Aim of the exercise:
Extract every line below that contains the word "agent". Case counts.

(Target position records)
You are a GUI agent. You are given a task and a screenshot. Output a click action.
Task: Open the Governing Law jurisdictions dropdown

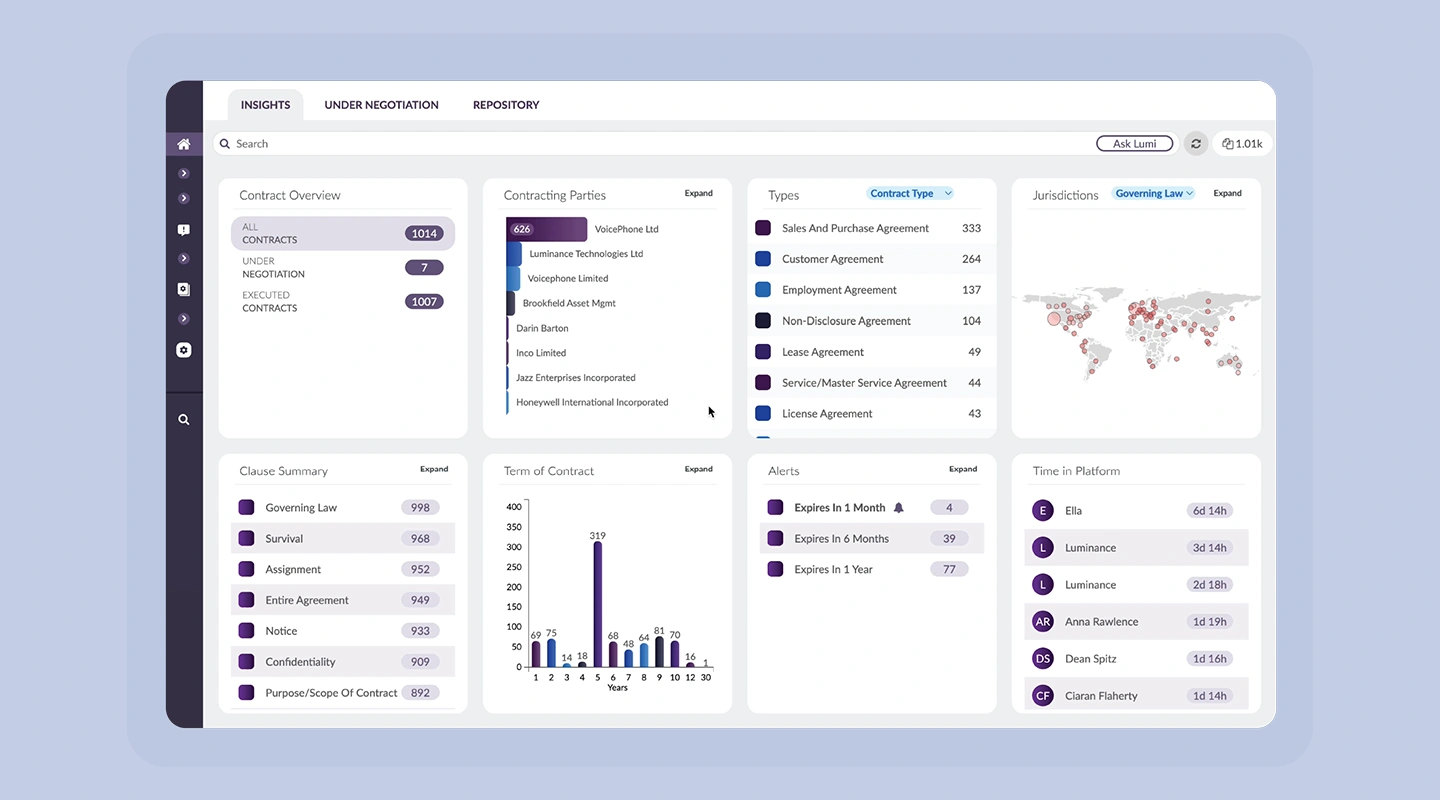pos(1154,194)
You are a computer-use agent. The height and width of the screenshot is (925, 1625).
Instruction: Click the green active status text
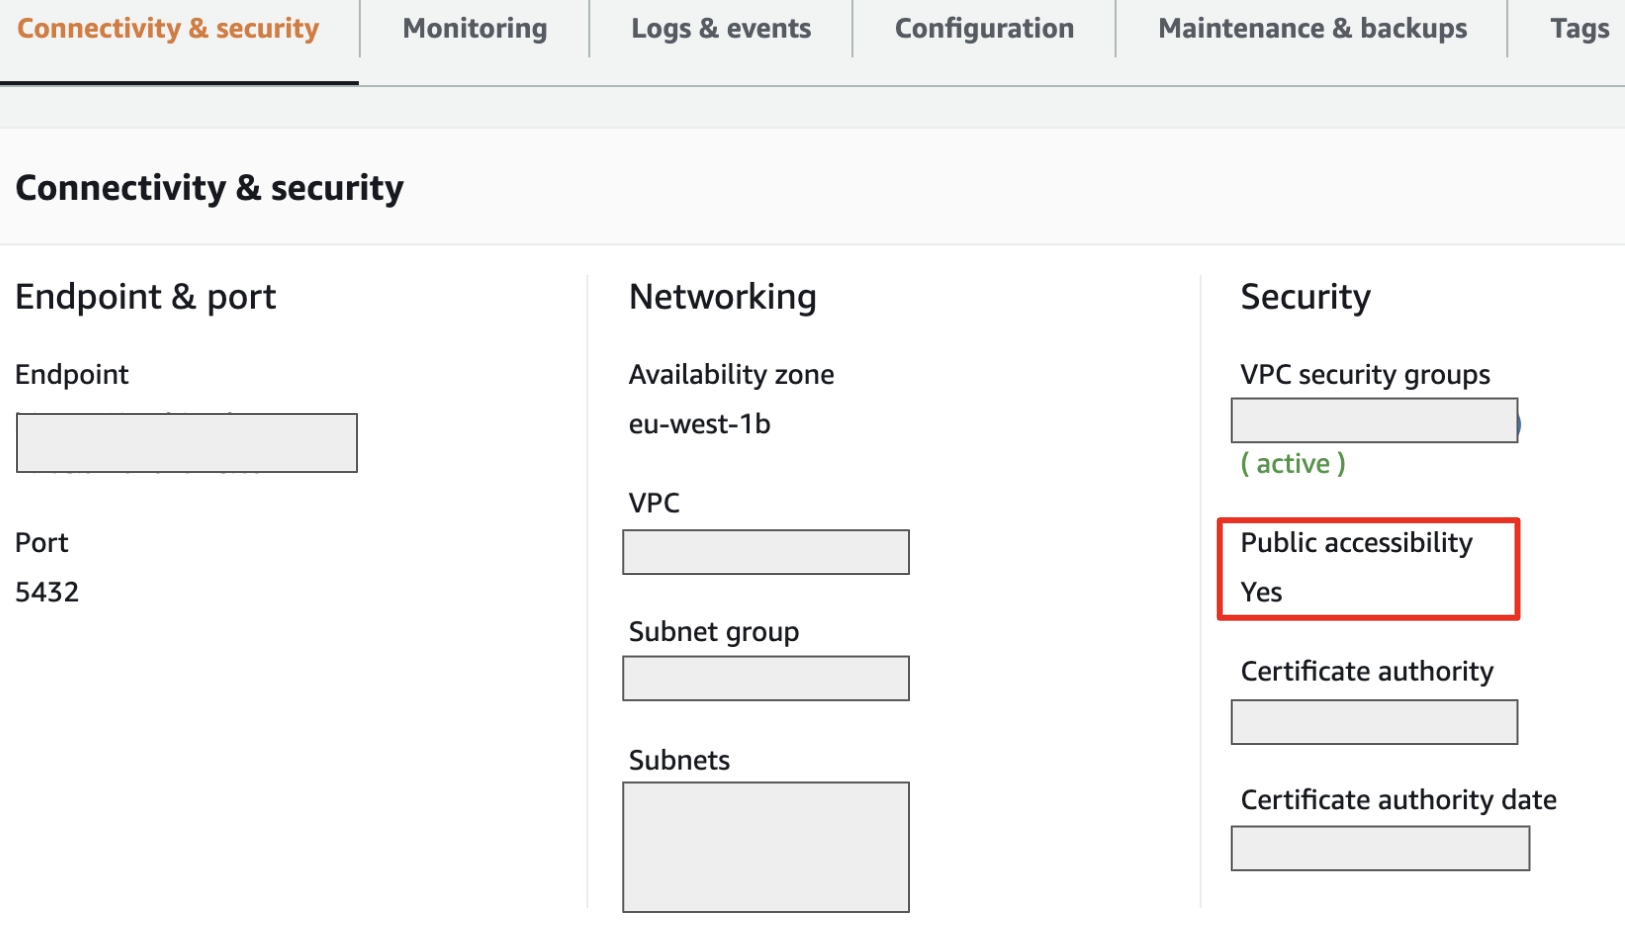(x=1293, y=464)
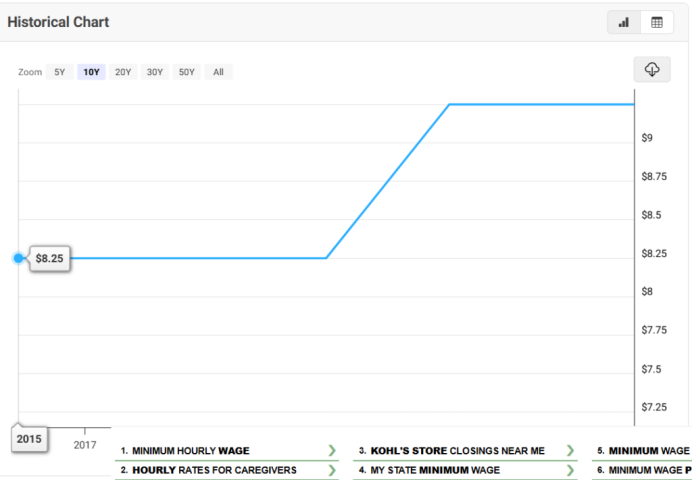
Task: Click the 2015 date label on axis
Action: coord(28,439)
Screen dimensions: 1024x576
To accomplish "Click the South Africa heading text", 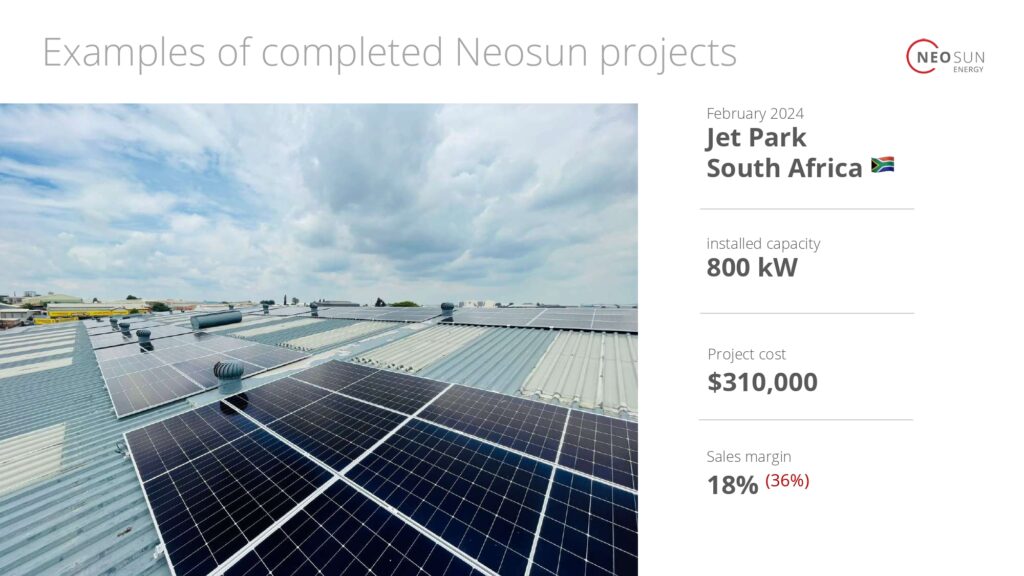I will [x=784, y=168].
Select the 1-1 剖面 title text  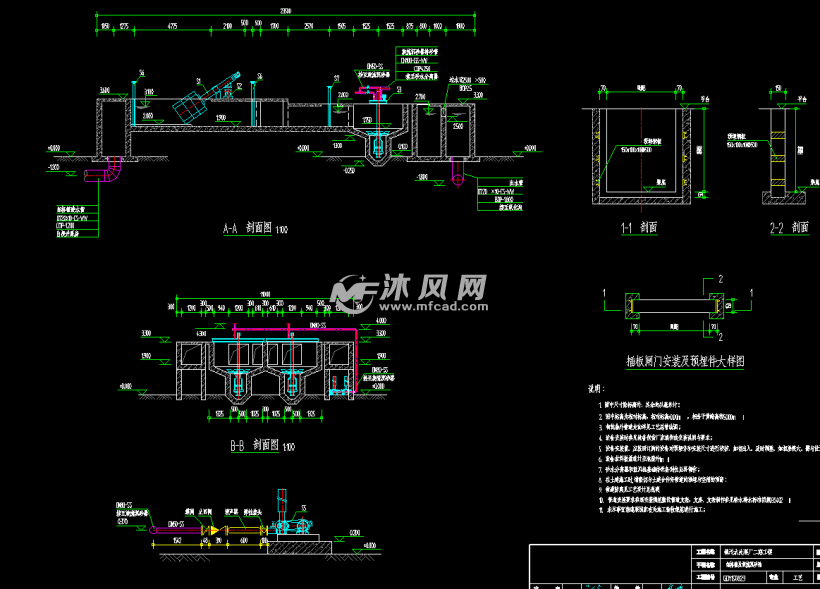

Task solution:
You are a GUI agent. You are given a task and a screenshot. Output a click action.
You are a computer-use agent. The height and width of the screenshot is (925, 1625).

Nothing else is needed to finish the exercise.